If you encounter a black bear while outdoors, follow these safety tips:
     • Do not feed bears, leave food/garbage out, or approach a bear. 
     • Remain calm if you encounter a bear. Do not run from it; running may trigger a chase response.
     • If you encounter a bear that is feeding, do not approach it and slowly back away. A bear on a food source will aggressively defend it.
     • If you are outside and from a safe distance, make the bear aware of your presence by speaking in an assertive voice, singing, clapping your hands, or making other noises. Use an air horn, bang posts, yell, etc. 
     • Make sure the bear has an escape route. Don’t trap the bear. 
     • Avoid direct eye contact, which may be perceived by a bear as a challenge. Never run from a bear. Instead, slowly back away.
     • Make yourself look as big as possible by waving your arms. If you are with someone else, stand close together with your arms raised above your head.
     • The bear may utter a series of huffs, make popping jaw sounds by snapping its jaws and swat the ground. These are warning signs that you are too close. Slowly back away, avoid direct eye contact and do not run.
     • If a bear stands on its hind legs or moves closer, it may be trying to get a better view or detect scents in the air. It is usually not a threatening behavior.
     • Black bears will sometimes "bluff charge" when cornered, threatened or attempting to steal food. Stand your ground, avoid direct eye contact, then slowly back away and do not run.
     • Pairs or groups of people should stay together and perform these actions as a unit when they encounter a bear; do not separate and do not move in different directions.
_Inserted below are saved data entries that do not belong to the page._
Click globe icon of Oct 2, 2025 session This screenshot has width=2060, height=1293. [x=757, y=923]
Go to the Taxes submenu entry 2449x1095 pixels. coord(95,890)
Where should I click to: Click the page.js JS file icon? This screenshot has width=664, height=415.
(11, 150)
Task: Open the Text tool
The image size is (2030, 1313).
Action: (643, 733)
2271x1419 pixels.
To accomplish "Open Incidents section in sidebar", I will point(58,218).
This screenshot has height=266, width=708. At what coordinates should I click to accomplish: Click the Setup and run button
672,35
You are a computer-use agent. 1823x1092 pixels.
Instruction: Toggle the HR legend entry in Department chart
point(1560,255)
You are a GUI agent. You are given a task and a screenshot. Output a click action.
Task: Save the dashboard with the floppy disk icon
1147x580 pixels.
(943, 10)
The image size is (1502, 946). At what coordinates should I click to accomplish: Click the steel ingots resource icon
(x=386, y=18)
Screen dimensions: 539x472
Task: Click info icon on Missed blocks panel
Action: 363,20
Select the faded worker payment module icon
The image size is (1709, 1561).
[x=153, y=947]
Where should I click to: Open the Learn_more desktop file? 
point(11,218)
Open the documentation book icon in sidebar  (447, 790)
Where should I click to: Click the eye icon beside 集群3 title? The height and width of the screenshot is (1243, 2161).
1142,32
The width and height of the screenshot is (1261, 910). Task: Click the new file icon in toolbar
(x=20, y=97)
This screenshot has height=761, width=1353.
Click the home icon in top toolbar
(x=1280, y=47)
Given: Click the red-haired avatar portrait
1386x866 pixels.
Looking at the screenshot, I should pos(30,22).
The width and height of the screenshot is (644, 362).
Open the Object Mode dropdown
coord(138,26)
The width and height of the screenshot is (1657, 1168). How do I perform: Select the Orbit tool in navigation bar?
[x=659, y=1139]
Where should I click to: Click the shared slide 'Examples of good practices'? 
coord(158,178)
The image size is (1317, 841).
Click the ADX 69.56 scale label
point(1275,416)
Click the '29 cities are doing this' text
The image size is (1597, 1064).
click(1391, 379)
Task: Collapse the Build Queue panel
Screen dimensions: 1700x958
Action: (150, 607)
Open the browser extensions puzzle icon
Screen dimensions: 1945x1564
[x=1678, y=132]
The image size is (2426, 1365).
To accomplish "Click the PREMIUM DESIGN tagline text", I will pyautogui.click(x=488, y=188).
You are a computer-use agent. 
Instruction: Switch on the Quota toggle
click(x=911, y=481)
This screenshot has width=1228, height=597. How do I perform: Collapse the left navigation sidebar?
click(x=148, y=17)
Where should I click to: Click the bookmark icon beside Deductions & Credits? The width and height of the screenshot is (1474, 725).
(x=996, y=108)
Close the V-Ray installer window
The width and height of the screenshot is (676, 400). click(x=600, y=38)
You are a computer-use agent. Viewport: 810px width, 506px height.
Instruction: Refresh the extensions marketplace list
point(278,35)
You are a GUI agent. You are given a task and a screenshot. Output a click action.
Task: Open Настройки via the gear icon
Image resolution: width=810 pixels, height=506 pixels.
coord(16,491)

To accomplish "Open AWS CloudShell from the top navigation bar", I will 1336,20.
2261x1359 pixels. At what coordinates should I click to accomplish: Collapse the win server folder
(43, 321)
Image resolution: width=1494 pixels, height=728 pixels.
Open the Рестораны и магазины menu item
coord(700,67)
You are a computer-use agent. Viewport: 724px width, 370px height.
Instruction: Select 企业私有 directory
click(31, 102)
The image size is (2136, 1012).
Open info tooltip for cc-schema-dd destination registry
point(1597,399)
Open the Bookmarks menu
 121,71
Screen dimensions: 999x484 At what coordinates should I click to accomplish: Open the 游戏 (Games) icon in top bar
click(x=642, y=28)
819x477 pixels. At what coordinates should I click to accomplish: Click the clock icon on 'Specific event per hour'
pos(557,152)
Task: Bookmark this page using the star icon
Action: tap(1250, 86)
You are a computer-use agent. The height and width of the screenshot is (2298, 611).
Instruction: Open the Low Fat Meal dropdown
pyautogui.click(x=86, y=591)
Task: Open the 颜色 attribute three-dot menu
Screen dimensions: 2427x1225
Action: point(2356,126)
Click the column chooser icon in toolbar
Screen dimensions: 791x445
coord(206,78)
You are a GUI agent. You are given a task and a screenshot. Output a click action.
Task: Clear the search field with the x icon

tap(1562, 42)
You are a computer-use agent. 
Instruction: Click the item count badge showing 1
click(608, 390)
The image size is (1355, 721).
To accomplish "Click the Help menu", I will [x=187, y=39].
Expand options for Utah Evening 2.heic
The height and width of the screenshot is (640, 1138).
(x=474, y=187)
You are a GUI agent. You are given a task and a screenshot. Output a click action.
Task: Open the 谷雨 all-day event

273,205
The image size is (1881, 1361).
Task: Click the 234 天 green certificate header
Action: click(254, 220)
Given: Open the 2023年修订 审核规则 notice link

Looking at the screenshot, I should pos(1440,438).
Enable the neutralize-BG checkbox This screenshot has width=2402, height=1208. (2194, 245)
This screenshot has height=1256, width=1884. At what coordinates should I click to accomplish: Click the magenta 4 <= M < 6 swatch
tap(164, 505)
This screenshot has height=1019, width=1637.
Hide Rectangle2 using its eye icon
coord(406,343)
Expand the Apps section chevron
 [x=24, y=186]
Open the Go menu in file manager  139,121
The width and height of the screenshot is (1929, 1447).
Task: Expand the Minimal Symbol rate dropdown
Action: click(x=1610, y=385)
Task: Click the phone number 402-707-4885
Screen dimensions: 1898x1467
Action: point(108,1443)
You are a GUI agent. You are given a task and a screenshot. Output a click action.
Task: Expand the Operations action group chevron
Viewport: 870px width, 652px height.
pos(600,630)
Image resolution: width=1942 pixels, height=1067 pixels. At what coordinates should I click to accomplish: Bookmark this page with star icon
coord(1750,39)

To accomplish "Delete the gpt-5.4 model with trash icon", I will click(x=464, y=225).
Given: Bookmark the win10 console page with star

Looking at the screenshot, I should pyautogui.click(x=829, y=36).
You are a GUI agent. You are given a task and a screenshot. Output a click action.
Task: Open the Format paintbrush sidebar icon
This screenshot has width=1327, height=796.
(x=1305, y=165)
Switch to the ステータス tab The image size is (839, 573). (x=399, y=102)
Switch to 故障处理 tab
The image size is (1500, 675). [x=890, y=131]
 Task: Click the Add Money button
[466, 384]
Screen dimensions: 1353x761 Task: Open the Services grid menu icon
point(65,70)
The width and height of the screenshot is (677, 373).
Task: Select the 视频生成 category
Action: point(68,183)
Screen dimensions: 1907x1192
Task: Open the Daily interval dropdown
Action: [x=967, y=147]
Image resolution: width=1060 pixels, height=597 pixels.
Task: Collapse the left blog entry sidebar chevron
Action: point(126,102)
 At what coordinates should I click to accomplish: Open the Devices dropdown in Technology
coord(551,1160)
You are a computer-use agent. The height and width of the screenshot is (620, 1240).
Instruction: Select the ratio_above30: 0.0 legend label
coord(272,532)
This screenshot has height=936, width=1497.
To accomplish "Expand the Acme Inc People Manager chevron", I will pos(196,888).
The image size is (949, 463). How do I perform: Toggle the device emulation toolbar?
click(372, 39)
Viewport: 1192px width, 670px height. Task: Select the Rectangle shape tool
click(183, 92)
  • Black bear attacks are extremely rare. If a black bear does attack, fight back! Aim for the snout and/or eyes. Use anything at hand: (knife, sticks, rocks, binoculars, backpack or kick the bear.)

You can read more about bear safety tips, how to avoid attracting bears and what to do if you do have an encounter on the State DEP website:

Bears are often using the woods or backyards as a pass through and are not a threat.  However, I encourage residents to be prepared.  Please review the safety tips in this letter and on the DEP website with your family.